Mais parce que cette hausse de l’âge de départ ne figurait pas dans les promesses du candidat Macron, le sujet divise au sein même de l’exécutif. Comme le souligne Nicolas Beytout sur Europe 1 : “les uns disent : on ne peut pas revenir sur une promesse de campagne ; les autres : on ne peut pas faire vivre le système de retraite en l’état”. Néanmoins, les pressions de droite au sein de la “macronie” semblent gagner les faveurs de Jupiter. Mercredi dernier, invité à un débat sur les retraites à Saint-Brieuc, le Président de la République regrettait : "On part aujourd’hui à la retraite à peu près au même âge qu’en 1980”.

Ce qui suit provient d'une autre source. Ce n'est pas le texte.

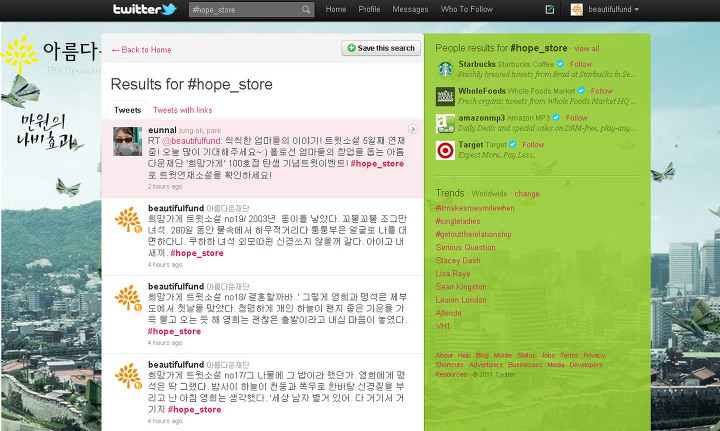
Task: Switch to Tweets with links tab
Action: pyautogui.click(x=182, y=110)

Si cette réforme des retraites suscite autant de remous et de peurs, c’est que ceux qui s’y sont risqués n’en sont pas sortis indemnes. Ainsi le rappelait Pierre Moscovici, commissaire européen aux affaires économiques, en mars sur RTL : "la question de l’âge légal est un marqueur politique extrêmement important, avec lequel je pense qu’il ne faut pas jouer". Dans le journal Le Monde, une source “au coeur” de la réforme se confie : “l’exécutif a besoin de financements pour sortir du grand débat. Le relèvement de l’âge légal, c’est une mesure simple, qui rapporte significativement. Mais je ne suis pas sûr qu’ils mesurent les incidences. Ceux qui n’ont pas vécu 2010 ne se rendent pas compte que ça peut mettre beaucoup de monde dans la rue”.

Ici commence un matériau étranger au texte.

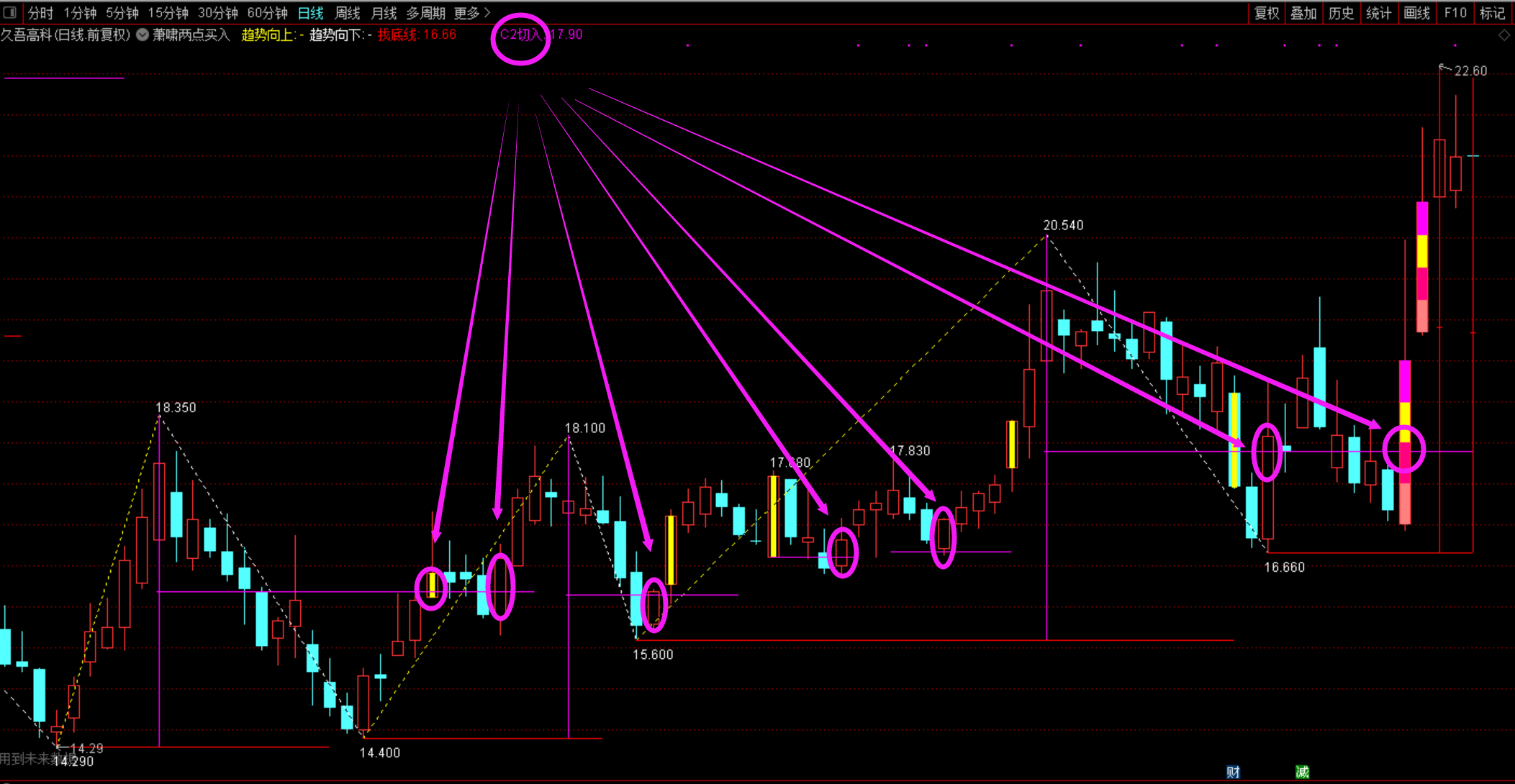Select the 周线 weekly chart tab
Image resolution: width=1515 pixels, height=784 pixels.
[x=348, y=13]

En effet, la marge de manoeuvre financière pour le gouvernement est quasi-nulle. Après l’annonce des 10 milliards, Macron risque de ne pas pouvoir tenir sa promesse d’un budget à l’équilibre. Comme le reproche l’économiste Jean-Yves Archer dans une tribune pour Les Echos : “il y a bien un tournant dans le quinquennat et probablement un renoncement faute de puissance électorale”. C’est donc sous la pression des gilets jaunes comme de la bourgeoisie que Macron envisage les réformes à venir. Cette polémique qui enfle autour de l’âge de départ à la retraite symbolise ici le tiraillement d’un pouvoir voué à se fissurer et s’isoler.

“Jusqu’à quel point peut-on jouer avec le feu ?” s’interroge Solveig Godeluck dans Les Echos. La question est d’autant plus brûlante que le dernier sondage d’ELABE du 4 avril révèle que “79% des Français ne souhaitent pas augmenter l’âge légal de la retraite”. De quoi multiplier les doutes à l’image de ceux du député LREM Florent Boudié : “si on veut donner le sentiment qu’on est passé à côté du mouvement des “gilets jaunes”, mettons au premier plan ce débat”.